Abstract

Alisha Kirchoff
Nothing says power and politics like Contexts Magazine getting permission to use a Kehinde Wiley portrait of a Black man riding a white horse in the colors of the American flag with an elegantly regal money-green background. As you probably know, Wiley is the artist that created Barack Obama’s presidential portrait that is housed in the National Portrait Gallery in Washington, DC. Wiley’s work is masterful at inserting African Americans into recreated “classic” art forms that were often devoid of racial diversity. Wiley’s work shows how much representation matters and we appreciate him allowing us to share his masterful work of art with Contexts readers.
Beyond cultural representations, power and politics are correlated to influence our social interactions and social institutions. There are real structural costs associated with the power of politics. Recently, the Supreme Court of the United States (SCOTUS) made rulings that showcase how fluid social change can be. The Dobbs decision to reverse Roe v. Wade is making abortion illegal in several states and reproductive rights for women more challenging. Research shows that people, regardless of background, living in states with more limited reproductive rights have worse health outcomes.
The SCOTUS Miranda rights ruling in the Vega v. Tekoh case has chipped away at a law from Reconstruction meant to protect freed enslaved people. Police officers can no longer be sued for failing to Mirandize suspects. From this ruling to others on qualified immunity, the current SCOTUS continues to help police officers evade liability and accountability when they infringe on people’s civil rights. Other rulings related to the second amendment and climate change also have the potential to alter the next several decades in the United States. However, changing policies are not just limited to the United States. Political leaders around the world are being ousted and even assassinated, like the former Prime Minister of Japan Shinzo Abe. Our society is grappling with its social and cultural norms and we are living through a moment in history that will be discussed forever.
This issue of Contexts Magazine takes a deep dive into the various contours of the relationship between power and politics. In the Features section, Francesco Duina focuses on “Why Populist Leaders Succeed”. Given the number of populist leaders popping up in countries around the world, including in the United States, it is important to examine how and why they seem to be resonating with so many voters. Louis Edgar Esparza addresses “Contemporary First Amendment Politics” and how free speech protections have afforded social movements to flourish. Though “cancel culture” is mostly used to hold people accountable for prejudicial attitudes discriminatory behavior, Esparza argues that it has the potential to limit future progressive social movements. Brittany Friedman’s article addresses how white nationalist ideals form alliances between white prison guards and white incarcerated people. David Kirk’s article tackles how residential change is an overlooked solution to solving recidivism. Steve Hoffman and his colleagues provide “Five Big Ideas About AI” moving into the 21st century.

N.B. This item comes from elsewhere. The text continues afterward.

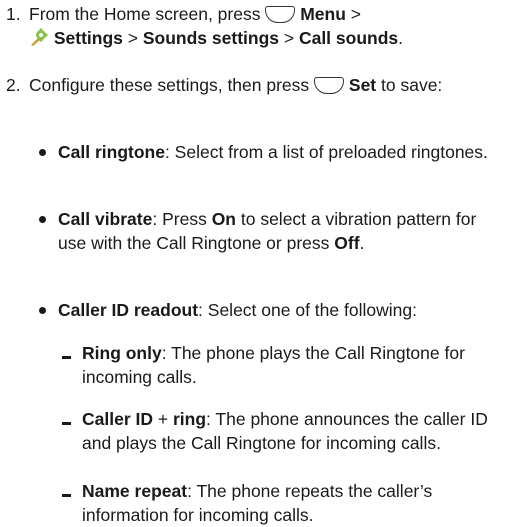 The width and height of the screenshot is (507, 527). I want to click on settings-gear-icon, so click(39, 40).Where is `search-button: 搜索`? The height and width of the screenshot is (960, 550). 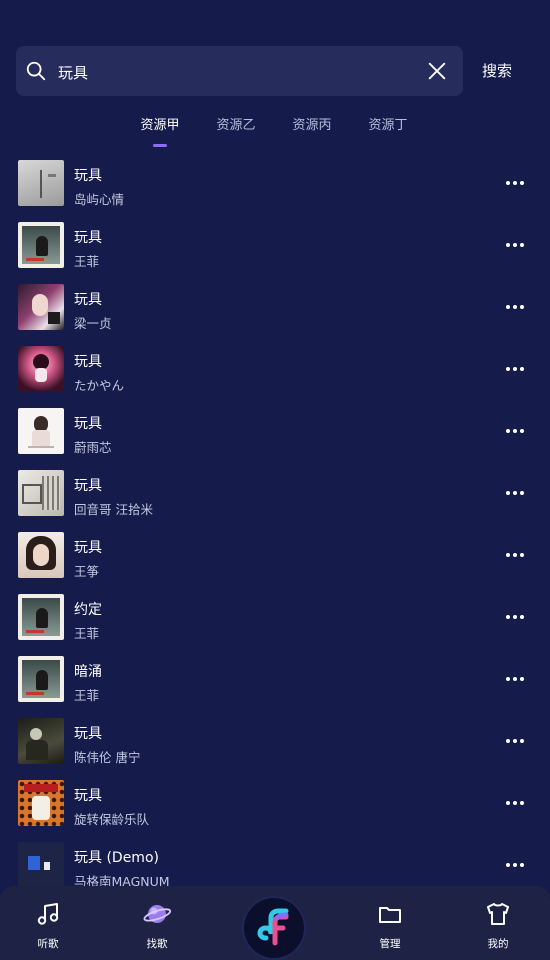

Our Q&A for this issue highlights Brookings Institution Senior Fellow Jonathan Rauch, who talks about his career and how contemporary political and cultural shifts have threatened free speech, impacted the prospects for social change, and carry implications for future knowledge creation. In Briefs highlight new research on community perspectives of racialized policing and the class-based distinctions of Black parents having “the talk” with their daughters. Culture has essays exploring factors that contribute to how Asians experience, process, and understand anti-Asian racism, how white domestic terrorists are aiming to use land as justification for their attitudes and behaviors, and the implications of the War on Drugs turning 50. A Trends essay focuses on the influence of patriarchy, social change, and institutional legacies on reproductive selection in Azerbaijan.

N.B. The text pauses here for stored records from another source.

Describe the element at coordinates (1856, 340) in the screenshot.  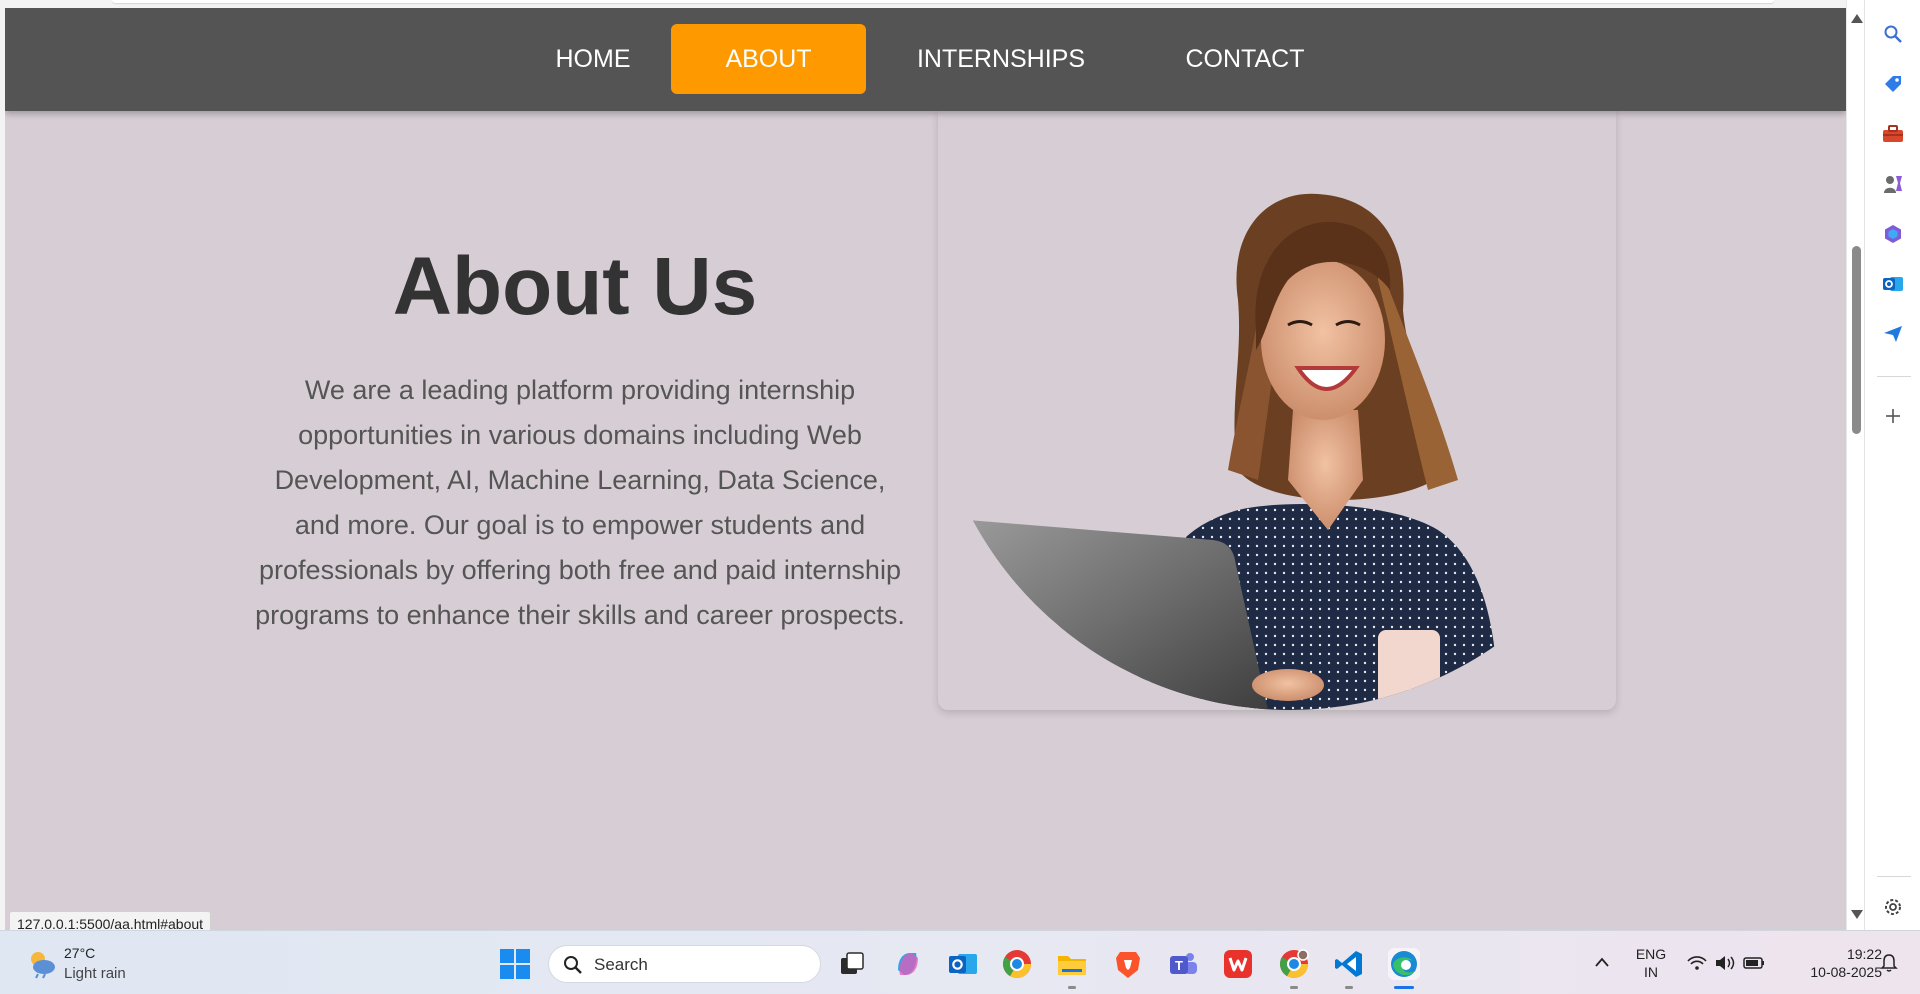
I see `scroll-thumb` at that location.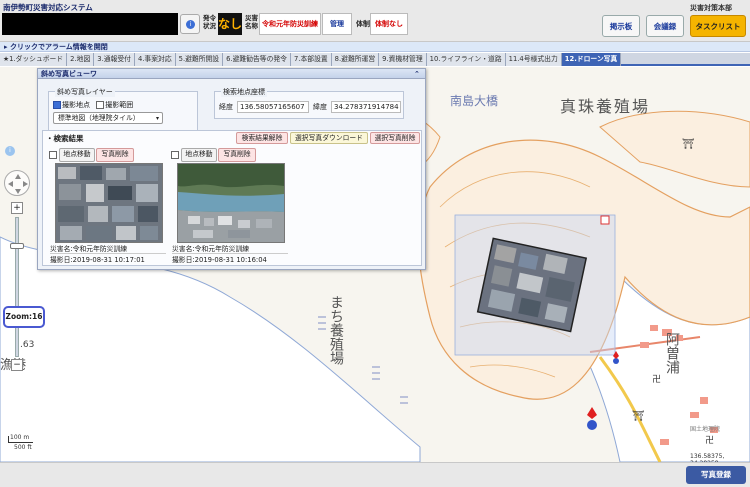  I want to click on search-results-fieldset: ・検索結果 検索結果解除 選択写真ダウンロード 選択写真削除 地点移動 写真削除, so click(232, 198).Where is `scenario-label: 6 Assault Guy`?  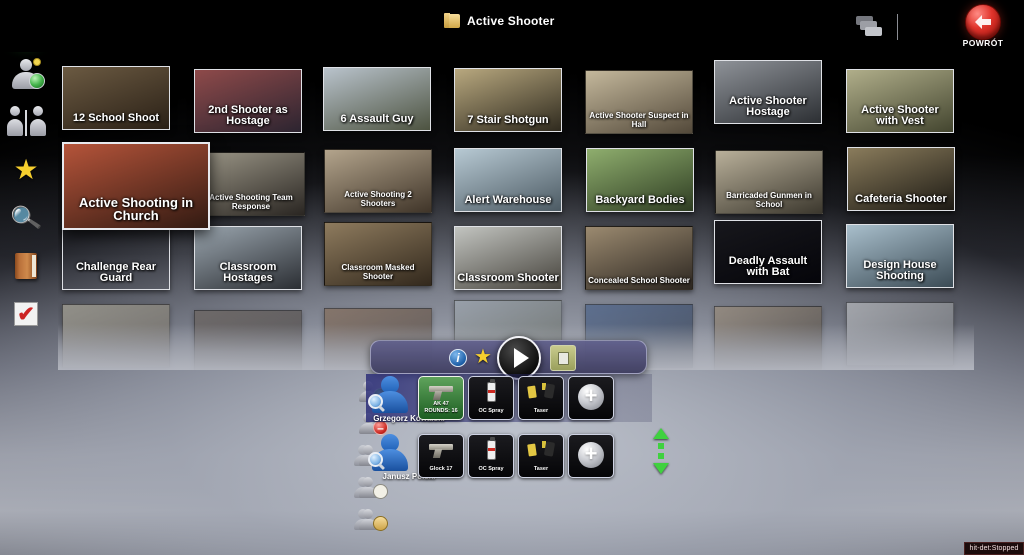 scenario-label: 6 Assault Guy is located at coordinates (377, 120). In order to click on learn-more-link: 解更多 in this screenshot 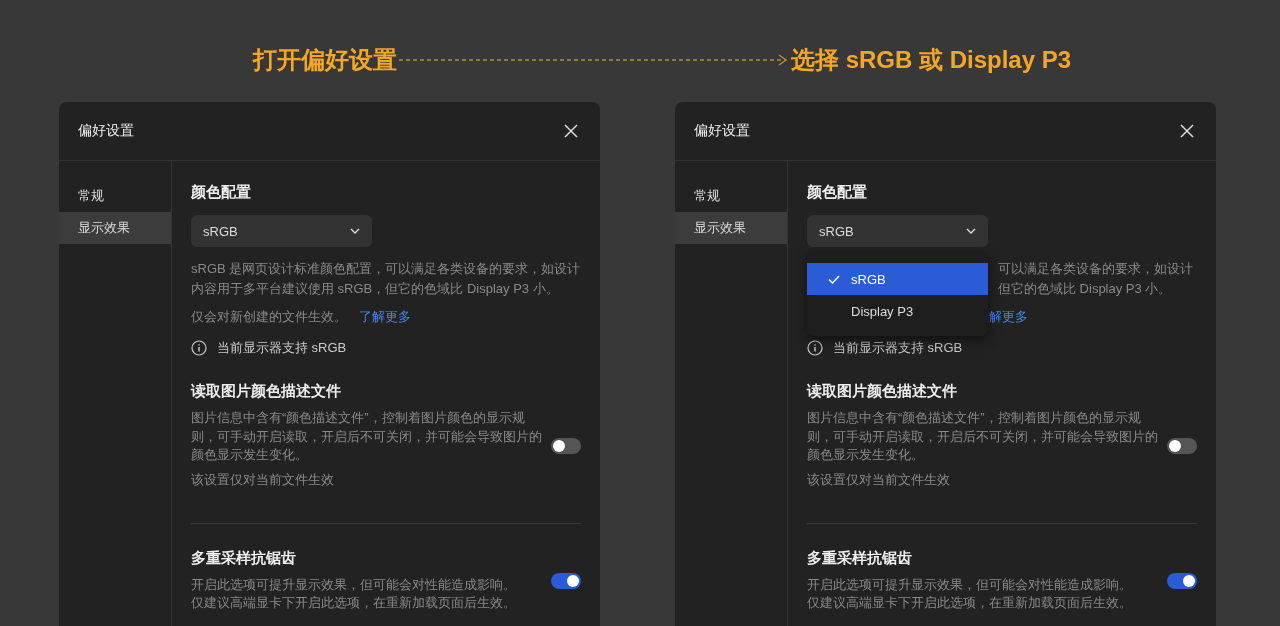, I will do `click(1008, 317)`.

In Photos, Nana Tuntiya explores how the built and social environment in European cities facilitates everyday environmentalism in a way that is less common in the United States. In Books, Emily S. Mann reviews Rene Almeling’s GUYnecology: The Missing Science of Men’s Reproductive Health, which explores how gender ideology shapes scientific knowledge and ideas about health and reproduction. In the Policy Brief, Kimberly Higuera argues that remittances operate as a policy gap that overestimates income and underestimates poverty rates in Mexican immigrant communities. On our back page’s One Thing that I Know, Tom Chiang, Jr. complicates the model minority myth by examining the economic success of Indian Americans and the structural and social factors that helped facilitate migration patterns and access to opportunity in the United States.